[Word and item position data]
========================

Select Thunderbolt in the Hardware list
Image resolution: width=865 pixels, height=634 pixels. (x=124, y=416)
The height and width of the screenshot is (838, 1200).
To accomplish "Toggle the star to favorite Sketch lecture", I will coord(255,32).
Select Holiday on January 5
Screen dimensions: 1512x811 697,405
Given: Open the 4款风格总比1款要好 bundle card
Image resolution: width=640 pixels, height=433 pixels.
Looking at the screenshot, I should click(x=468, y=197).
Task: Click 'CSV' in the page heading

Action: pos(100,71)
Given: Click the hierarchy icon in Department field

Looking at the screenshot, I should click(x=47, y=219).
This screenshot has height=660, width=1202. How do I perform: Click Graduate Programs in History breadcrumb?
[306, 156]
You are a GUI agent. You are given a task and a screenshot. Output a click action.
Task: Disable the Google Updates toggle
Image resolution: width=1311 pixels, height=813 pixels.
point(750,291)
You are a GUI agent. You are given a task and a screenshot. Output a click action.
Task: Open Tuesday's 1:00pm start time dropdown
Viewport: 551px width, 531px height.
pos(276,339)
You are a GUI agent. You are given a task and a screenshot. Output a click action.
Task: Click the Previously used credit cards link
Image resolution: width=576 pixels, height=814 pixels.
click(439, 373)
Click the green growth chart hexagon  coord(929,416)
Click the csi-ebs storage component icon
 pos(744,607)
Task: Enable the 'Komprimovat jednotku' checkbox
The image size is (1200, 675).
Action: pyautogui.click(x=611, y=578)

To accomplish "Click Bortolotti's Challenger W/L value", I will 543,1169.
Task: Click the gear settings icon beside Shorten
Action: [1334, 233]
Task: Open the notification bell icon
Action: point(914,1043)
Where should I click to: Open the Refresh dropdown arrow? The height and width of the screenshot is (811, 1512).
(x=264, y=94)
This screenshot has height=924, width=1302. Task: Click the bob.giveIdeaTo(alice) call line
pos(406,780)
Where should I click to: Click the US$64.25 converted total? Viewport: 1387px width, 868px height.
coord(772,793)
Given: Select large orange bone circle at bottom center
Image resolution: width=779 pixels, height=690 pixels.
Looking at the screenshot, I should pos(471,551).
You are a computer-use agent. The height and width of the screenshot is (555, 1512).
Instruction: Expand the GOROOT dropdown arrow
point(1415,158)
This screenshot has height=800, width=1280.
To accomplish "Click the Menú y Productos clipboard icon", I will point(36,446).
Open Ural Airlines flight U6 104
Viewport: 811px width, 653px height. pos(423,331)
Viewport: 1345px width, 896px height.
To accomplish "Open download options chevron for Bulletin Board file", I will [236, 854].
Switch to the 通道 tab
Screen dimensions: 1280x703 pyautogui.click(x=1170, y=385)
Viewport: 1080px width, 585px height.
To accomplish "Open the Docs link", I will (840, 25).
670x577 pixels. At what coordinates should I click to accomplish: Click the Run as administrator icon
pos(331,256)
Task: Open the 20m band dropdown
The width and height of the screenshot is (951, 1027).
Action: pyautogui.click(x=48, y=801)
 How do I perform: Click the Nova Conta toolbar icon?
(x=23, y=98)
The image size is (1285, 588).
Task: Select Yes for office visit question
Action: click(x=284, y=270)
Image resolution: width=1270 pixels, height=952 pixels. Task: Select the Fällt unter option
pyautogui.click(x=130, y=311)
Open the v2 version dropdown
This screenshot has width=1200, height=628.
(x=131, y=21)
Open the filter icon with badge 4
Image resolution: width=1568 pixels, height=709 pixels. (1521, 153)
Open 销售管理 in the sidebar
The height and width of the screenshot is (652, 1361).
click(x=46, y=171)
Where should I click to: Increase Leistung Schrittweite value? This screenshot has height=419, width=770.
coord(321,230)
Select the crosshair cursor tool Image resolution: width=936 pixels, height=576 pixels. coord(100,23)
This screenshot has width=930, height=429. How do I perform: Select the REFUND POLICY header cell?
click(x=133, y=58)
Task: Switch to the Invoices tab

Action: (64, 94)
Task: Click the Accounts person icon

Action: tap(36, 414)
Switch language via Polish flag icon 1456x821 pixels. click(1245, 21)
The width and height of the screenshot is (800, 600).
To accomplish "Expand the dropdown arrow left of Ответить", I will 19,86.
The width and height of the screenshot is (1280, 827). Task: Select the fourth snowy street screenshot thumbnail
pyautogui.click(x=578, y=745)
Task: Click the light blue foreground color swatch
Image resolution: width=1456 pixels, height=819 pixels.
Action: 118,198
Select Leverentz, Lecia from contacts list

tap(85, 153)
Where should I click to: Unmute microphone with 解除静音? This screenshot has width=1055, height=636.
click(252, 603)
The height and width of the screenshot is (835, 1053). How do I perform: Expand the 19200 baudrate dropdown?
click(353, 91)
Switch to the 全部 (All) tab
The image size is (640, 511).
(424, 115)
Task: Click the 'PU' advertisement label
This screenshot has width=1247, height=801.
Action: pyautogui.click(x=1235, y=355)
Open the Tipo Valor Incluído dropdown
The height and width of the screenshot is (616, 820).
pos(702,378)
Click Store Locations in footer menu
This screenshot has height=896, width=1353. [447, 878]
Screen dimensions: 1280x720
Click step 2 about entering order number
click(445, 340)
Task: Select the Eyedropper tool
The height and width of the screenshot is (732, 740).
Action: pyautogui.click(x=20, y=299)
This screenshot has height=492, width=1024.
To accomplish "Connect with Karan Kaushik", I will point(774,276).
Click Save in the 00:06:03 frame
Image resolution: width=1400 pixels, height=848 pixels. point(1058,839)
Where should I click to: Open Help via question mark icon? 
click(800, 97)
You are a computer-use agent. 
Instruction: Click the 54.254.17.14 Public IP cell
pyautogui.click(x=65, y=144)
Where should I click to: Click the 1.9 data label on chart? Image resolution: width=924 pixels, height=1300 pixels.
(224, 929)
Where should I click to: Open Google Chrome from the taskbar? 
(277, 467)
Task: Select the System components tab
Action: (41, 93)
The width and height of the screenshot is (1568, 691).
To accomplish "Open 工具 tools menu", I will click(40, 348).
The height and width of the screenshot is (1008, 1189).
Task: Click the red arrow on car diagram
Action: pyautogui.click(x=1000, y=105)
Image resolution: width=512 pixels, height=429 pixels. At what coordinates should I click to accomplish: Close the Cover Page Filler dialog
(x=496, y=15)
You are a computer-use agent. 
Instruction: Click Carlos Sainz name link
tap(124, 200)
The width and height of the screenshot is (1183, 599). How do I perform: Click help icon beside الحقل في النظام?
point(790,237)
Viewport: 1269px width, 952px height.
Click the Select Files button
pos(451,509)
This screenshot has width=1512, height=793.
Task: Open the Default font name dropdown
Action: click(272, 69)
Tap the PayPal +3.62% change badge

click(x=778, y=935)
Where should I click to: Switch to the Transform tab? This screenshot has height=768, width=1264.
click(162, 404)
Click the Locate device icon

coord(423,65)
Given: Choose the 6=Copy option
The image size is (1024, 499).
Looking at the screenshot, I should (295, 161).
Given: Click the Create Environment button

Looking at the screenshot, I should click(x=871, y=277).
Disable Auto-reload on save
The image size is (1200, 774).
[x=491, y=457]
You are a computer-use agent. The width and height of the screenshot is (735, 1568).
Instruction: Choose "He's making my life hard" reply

========================

§ Given instruction:
Identify every line in the records that contains the word "menu" and copy each of those lines.

§ Problem solution:
Click Store Locations in footer menu
To accomplish "Open 工具 tools menu", I will click(40, 348).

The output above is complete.